[Work item]
Set down a faithful copy of every record below, with no images.

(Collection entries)

_____

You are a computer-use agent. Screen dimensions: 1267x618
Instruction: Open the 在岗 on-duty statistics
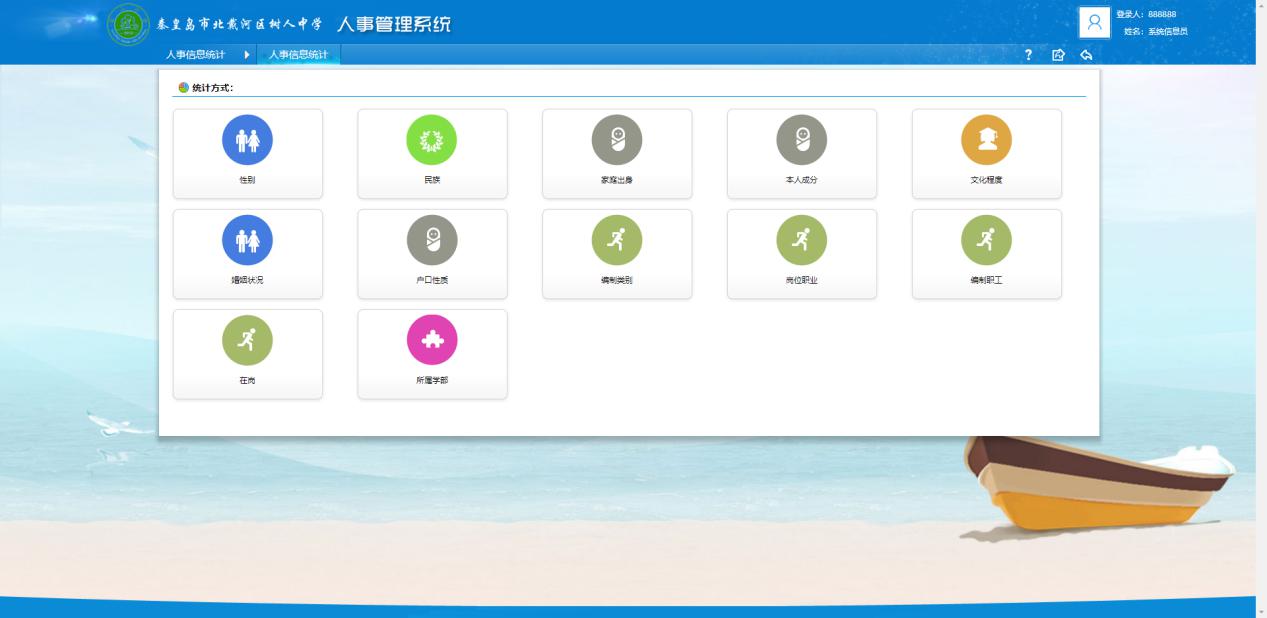[x=247, y=340]
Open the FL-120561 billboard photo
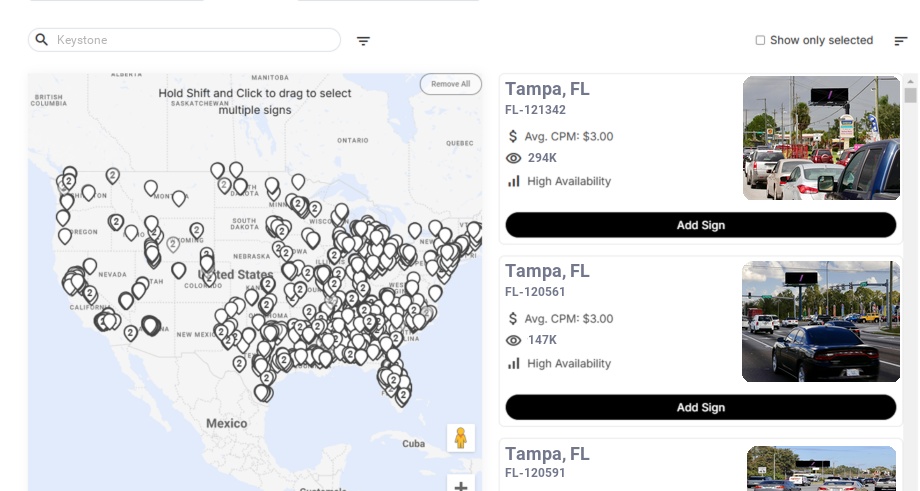 (x=821, y=321)
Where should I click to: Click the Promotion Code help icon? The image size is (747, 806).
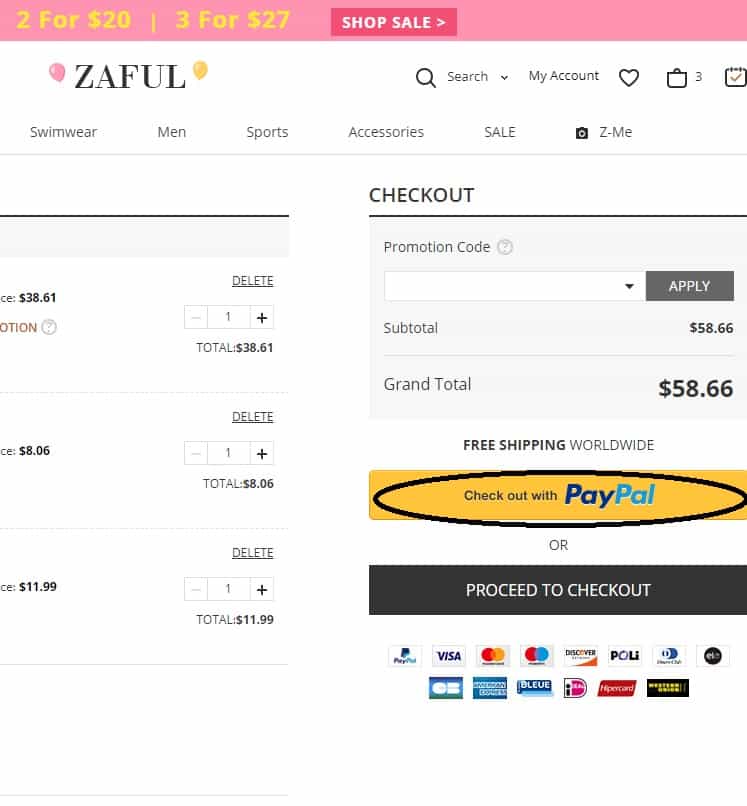click(x=505, y=247)
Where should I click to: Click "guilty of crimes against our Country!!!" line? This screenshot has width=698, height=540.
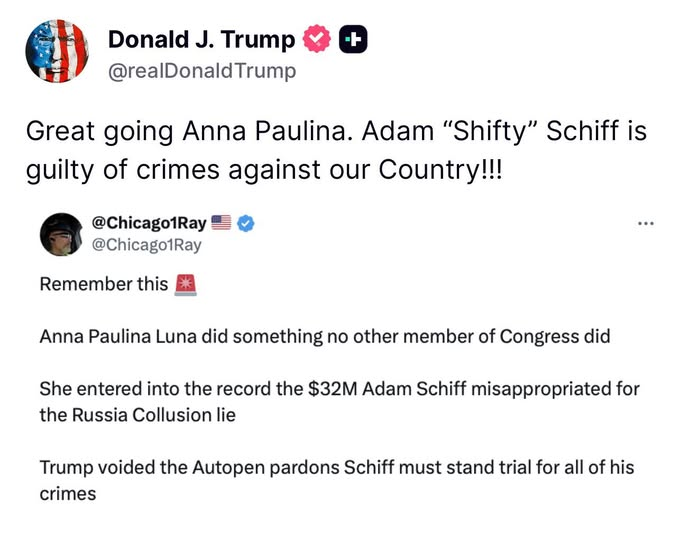265,169
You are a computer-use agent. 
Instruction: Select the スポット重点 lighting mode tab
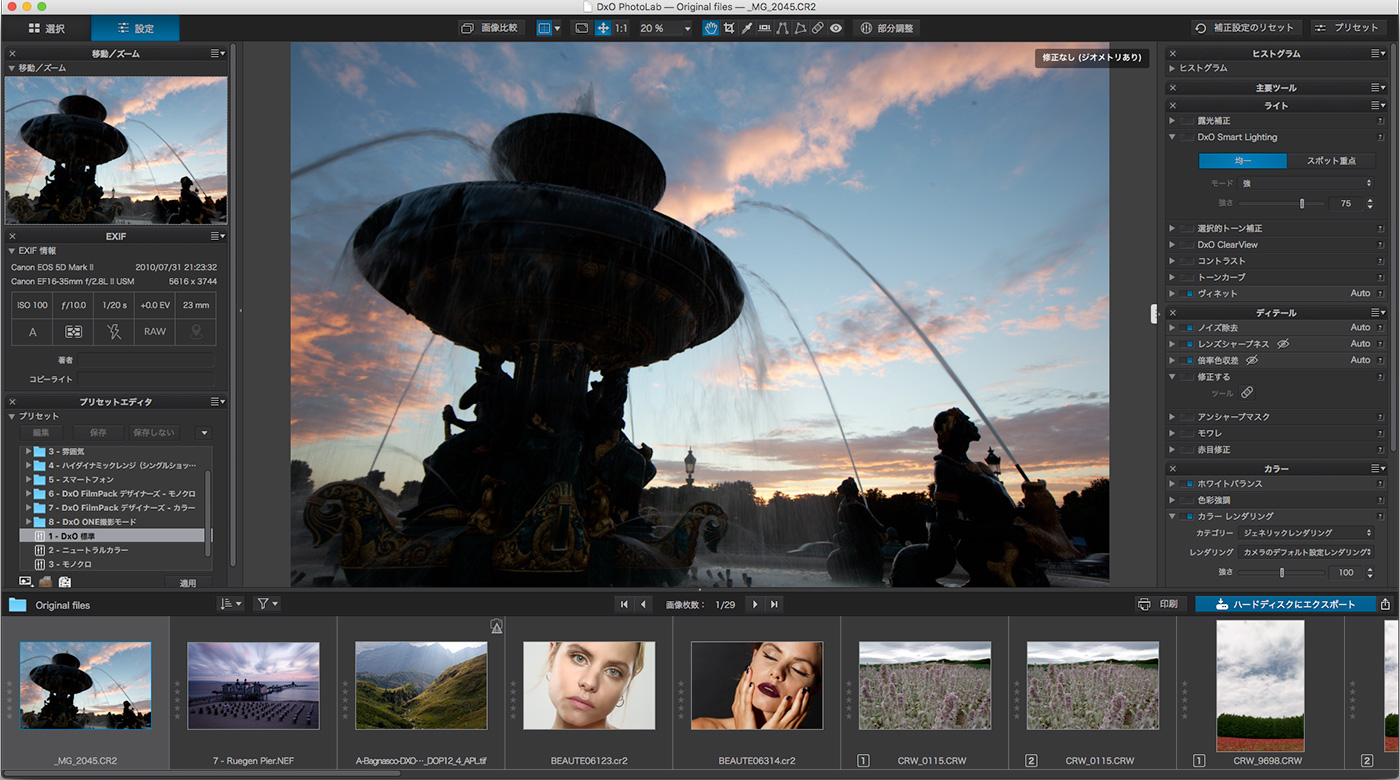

_____

[Result for this exercise]
You are a computer-use agent. Screen dimensions: 1267x618
Instruction: Open the 在岗 on-duty statistics
[x=247, y=340]
Open the FL-120561 billboard photo
 (x=821, y=321)
Where should I click to: Click the Promotion Code help icon? The image size is (747, 806).
click(x=505, y=247)
Where should I click to: Click "guilty of crimes against our Country!!!" line? This screenshot has width=698, height=540.
265,169
You are a computer-use agent. 
Instruction: Select the スポット重点 lighting mode tab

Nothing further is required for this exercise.